The suit names as defendants: Michael P. DeAngelo, the former chairman; John Ortega II, chairman; Raymond DeAngelo, vice chairman and chief executive officer; Norman Abramson, president; Peter B. Cumming and Jeffrey R. Dake, vice presidents; John M. Shanklin, former vice president; August DeAngelo, board secretary; and Harvey A. Bookstein and George Foos, directors.

The suit claims that the defendants wanted to “prolong the illusion of Clothestime’s success” to boost the stock price and conceal adverse facts about business at the 384-store chain of discount women’s clothing. They allegedly did so in order to protect their position and pay, enhance the value of the own stock and sell shares at inflated prices and to obtain larger payments under the company’s incentive bonus plan, according to the suit.

During the 18-month period in question, the company’s stock traded as high as $15 a share then fell to $3.75 a share by Jan. 31. Clothestime stock closed Thursday at $2.135, up 12 1/2 cents in trading on the over-the-counter exchange.

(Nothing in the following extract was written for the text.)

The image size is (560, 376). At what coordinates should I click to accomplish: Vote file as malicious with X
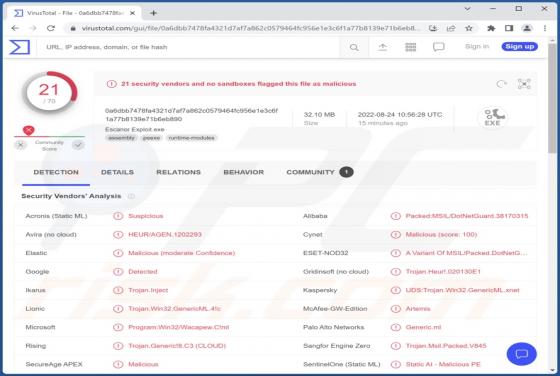21,145
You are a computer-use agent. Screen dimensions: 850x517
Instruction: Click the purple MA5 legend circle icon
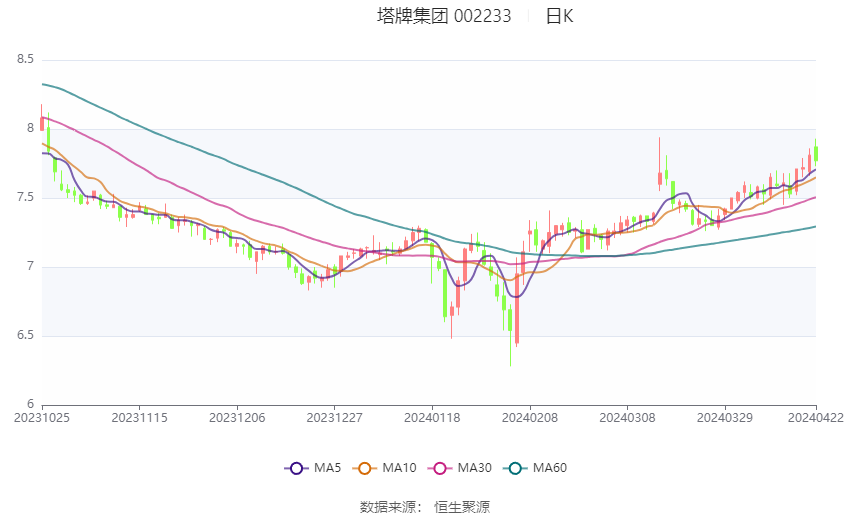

Clothestime officials consistently painted a rosy financial outlook for the company, predicting substantially increased revenue and earnings through most of fiscal 1990, the suit states. The suit contains a lengthy list of press releases and statements made during 1988 and 1989. But it concludes that contrary to the statements, “Clothestime was experiencing significant operational problems.”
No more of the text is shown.